Aerospace: Axial Flux Electric Motor
An axial flux motor developed as an e-taxiing motor for the Airbus 321 aircraft is shown in Figure 2. It is a 10 pole 12 slot machine that is inherently a 3D electromagnetic device.
Figure 2: A 10 pole 12 slot axial flux machine designed for e-taxi of A321 aircraft
For this machine, here are the demagnetization proximity field at 20 degrees (left) and at 100 degrees Celsius (right).
Figure 3: Demagnetization proximity field at 20 Degrees (left) and at 100 Degrees (left)
There is a marked difference between the results. When the temperature reaches 100 degrees, parts of the magnet (seen in bright yellow) will weaken. In Figure 4, we see the impact on the cogging torque. The ability to differentiate the effects of temperature changes on the cogging torque due to demagnetization is a testament of MAGNET’s modeling capability to capture even the finest changes to a machine’s performance from this phenomenon.
Figure 4: The effects of demagnetization on the cogging torque of the 10-12 axial flux machine
Automotive: The Prius Motor
Next, let’s consider the effects of demagnetization on the Prius motor. Notice the prominent 3D winding end-turn geometry of the model.
First, the effects of demagnetization on the torque or power output from current surges will be considered. Then, the effects of system faults that results in an irreversible demagnetizing effect on the magnets will be examined. For the first scenario consider the case of a current surge (an abrupt increase in the current waveform) of the motor.
Figure 5: The partial model of a Prius motor (left) and a current surge (right)
The current surge may damage the magnet segments. Its effect has been calculated by carrying out a 3D transient simulation. Figure 7 shows the demagnetization proximity field and the torque output of the model. In this case, Simcenter MAGNET has dynamically tracked the demagnetization proximity field for the case when the end turn effects are included or neglected. The results clearly show that when end turns are included the machine output, which is directly related to the demagnetization pattern, is different.
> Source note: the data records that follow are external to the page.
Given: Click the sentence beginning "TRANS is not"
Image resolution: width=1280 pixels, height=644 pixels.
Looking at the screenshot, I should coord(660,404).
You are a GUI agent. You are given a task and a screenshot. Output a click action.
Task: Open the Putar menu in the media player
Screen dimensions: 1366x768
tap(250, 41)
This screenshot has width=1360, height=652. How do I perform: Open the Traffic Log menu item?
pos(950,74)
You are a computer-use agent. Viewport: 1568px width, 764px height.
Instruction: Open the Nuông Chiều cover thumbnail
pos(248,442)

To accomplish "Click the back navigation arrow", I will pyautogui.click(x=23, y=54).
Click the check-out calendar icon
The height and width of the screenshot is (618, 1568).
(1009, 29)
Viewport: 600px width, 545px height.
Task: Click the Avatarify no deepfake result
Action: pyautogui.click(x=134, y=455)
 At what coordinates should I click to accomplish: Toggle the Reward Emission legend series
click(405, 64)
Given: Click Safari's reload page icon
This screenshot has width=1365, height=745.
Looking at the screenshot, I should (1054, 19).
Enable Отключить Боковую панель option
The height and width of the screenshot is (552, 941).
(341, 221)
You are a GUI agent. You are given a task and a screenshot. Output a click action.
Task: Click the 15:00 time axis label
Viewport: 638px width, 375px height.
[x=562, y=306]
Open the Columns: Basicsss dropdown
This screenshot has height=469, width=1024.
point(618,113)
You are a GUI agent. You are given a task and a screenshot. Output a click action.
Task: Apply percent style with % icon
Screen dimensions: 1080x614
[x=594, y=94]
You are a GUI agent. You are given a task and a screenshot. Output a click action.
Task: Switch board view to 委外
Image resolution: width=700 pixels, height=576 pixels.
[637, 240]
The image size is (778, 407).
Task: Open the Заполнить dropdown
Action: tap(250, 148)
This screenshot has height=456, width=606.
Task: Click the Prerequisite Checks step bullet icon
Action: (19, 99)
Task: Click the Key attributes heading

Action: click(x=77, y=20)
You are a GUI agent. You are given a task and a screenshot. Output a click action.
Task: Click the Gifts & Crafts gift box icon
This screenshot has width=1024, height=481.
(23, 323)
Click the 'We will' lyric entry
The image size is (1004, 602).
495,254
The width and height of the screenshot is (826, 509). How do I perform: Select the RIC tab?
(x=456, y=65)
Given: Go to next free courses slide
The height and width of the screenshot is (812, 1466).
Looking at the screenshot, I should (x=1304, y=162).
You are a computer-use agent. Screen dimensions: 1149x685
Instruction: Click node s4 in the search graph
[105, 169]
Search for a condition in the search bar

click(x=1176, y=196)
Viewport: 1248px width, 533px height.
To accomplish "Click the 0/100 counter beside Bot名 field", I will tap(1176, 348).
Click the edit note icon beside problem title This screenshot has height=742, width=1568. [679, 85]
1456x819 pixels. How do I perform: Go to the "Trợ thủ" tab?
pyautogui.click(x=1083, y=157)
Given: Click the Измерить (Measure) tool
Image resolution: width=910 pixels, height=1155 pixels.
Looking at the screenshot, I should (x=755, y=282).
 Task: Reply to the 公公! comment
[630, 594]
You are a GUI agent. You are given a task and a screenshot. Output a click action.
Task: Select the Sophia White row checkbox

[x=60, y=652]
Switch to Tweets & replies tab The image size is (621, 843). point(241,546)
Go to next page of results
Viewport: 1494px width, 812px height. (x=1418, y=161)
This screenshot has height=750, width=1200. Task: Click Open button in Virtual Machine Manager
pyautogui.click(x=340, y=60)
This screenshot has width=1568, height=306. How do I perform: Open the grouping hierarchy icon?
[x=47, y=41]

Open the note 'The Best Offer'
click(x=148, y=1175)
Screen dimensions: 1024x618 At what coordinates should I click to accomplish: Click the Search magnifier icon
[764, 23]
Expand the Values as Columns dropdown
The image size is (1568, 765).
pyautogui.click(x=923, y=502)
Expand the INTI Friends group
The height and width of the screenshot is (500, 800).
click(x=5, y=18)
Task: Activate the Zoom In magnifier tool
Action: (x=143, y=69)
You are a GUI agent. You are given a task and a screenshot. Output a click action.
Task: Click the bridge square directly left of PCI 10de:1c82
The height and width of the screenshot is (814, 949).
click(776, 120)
Figure 6: The magnet segments demagnetized (left) and the effects on torque output (right)
Another potential impact of demagnetization is the irreversibility of the loss of remanence. Often, after a fault, the power system may recover and the current/voltage load returns to their rated values. It would be ideal if the effects of demagnetization were reversible and the magnets retain their original remanence after such an event. Unfortunately this is not the case; the magnets require remagnetizing which is an expensive proposition. A machine designer must be able to simulate and predict the effects of such events and take measures to safeguard against eventualities requiring expensive maintenance. The following example illustrates this.
On Figure 7, the effects of irreversible demagnetization has been calculated on the back EMF of the Prius motor. It shows a voltage short circuit event followed by the system’s recovery. After recovery, the phase voltage amplitude is slightly lower than prior to the fault. Though in this instance the effects are not catastrophic the example shows the irreversible effects of demagnetization on the machine. The animation below shows the transient simulation of the magnets undergoing partial but irreversible demagnetization.
Figure 7: The back EMF profile of the Prius machine before and after a short circuit event
Transient simulation of the magnets undergoing partial but irreversible demagnetization.nt
For modern machine designers the ability to predict the effects of demagnetization and take preventative measures are critical aspects of ensuring robust machine performance. Simcenter MAGNET 2020.1 can fully model these effects in 3D. They will help the next generation of machine designers achieve their design goals giving ample confidence that the machine’s magnets will be protected under adverse conditions.